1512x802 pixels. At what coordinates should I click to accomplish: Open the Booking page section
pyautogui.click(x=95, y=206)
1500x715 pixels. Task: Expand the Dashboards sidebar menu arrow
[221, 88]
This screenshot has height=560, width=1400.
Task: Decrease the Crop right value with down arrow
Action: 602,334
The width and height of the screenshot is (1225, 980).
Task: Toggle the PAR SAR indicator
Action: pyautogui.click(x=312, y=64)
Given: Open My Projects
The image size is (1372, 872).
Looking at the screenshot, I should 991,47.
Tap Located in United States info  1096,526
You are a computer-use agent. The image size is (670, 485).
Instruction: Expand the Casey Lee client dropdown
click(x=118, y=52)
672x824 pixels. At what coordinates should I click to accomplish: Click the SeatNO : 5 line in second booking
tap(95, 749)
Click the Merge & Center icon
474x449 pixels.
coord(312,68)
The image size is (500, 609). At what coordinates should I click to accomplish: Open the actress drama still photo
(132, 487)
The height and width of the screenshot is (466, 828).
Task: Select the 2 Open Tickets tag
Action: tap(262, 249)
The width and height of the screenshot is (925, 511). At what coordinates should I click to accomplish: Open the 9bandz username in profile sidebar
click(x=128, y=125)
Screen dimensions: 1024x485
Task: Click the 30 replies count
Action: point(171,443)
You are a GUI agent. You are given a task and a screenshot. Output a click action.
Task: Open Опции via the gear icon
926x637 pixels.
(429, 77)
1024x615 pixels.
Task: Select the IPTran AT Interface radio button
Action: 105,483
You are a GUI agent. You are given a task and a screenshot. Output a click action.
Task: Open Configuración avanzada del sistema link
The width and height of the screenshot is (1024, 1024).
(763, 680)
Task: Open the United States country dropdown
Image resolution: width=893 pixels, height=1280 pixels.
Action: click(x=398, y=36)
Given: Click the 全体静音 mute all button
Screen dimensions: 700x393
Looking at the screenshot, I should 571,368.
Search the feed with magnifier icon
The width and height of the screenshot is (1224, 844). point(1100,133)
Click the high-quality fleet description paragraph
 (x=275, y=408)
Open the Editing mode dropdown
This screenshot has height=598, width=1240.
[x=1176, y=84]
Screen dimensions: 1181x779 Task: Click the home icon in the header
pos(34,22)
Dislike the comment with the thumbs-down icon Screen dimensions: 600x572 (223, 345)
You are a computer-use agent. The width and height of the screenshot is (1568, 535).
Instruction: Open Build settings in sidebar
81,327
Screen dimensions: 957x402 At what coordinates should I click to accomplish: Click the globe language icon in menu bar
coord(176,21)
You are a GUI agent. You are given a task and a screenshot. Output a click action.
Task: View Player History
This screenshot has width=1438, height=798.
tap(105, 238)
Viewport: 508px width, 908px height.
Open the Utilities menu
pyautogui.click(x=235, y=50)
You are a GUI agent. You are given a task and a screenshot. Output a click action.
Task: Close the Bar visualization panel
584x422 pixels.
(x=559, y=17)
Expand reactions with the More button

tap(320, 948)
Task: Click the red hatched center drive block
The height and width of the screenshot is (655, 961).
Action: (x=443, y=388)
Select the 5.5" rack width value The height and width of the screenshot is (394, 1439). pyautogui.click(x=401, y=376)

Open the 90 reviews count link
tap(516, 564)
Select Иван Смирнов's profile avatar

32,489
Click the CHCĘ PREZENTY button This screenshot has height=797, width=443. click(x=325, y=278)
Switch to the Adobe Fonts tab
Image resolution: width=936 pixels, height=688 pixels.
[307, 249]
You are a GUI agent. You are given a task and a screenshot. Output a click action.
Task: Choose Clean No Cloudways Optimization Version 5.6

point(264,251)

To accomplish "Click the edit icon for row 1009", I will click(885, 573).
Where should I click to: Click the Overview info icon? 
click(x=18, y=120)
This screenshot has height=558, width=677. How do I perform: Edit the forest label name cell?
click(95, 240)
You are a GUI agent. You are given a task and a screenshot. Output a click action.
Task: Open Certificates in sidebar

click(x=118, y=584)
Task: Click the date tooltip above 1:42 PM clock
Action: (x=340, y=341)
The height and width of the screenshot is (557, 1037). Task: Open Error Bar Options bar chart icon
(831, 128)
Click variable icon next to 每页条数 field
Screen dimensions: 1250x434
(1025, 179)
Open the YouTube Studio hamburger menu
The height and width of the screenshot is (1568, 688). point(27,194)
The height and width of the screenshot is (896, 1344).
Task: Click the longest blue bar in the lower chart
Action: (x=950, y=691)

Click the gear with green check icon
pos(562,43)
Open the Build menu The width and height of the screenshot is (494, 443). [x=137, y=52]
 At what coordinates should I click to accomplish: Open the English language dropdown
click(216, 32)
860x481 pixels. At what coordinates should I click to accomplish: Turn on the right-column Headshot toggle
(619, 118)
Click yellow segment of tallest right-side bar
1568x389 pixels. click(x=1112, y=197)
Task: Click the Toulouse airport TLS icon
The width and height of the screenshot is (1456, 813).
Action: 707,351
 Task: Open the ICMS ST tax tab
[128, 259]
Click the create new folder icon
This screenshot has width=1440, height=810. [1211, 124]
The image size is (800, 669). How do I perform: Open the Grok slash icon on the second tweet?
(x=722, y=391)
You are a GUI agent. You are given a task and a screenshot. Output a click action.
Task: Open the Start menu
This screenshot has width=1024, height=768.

▬▬▬▬▬▬▬▬▬▬

Problem requirements: The answer should hold only the lines from the start of the records above through the line containing "Tap Located in", each set down exactly.

Result for this exercise:
1512x802 pixels. At what coordinates should I click to accomplish: Open the Booking page section
pyautogui.click(x=95, y=206)
1500x715 pixels. Task: Expand the Dashboards sidebar menu arrow
[221, 88]
This screenshot has height=560, width=1400.
Task: Decrease the Crop right value with down arrow
Action: 602,334
The width and height of the screenshot is (1225, 980).
Task: Toggle the PAR SAR indicator
Action: pyautogui.click(x=312, y=64)
Given: Open My Projects
The image size is (1372, 872).
Looking at the screenshot, I should 991,47.
Tap Located in United States info  1096,526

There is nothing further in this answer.